To do: Repeat the entries below exactly and in full.

Listed records:

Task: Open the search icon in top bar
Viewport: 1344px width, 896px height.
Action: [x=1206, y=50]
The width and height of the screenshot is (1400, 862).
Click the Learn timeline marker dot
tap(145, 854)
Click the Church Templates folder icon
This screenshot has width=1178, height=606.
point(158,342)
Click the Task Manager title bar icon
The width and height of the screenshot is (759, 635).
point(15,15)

Expected output:
Task: Open the search icon in top bar
Viewport: 1344px width, 896px height.
Action: [x=1206, y=50]
The width and height of the screenshot is (1400, 862).
Click the Learn timeline marker dot
tap(145, 854)
Click the Church Templates folder icon
This screenshot has width=1178, height=606.
point(158,342)
Click the Task Manager title bar icon
The width and height of the screenshot is (759, 635).
point(15,15)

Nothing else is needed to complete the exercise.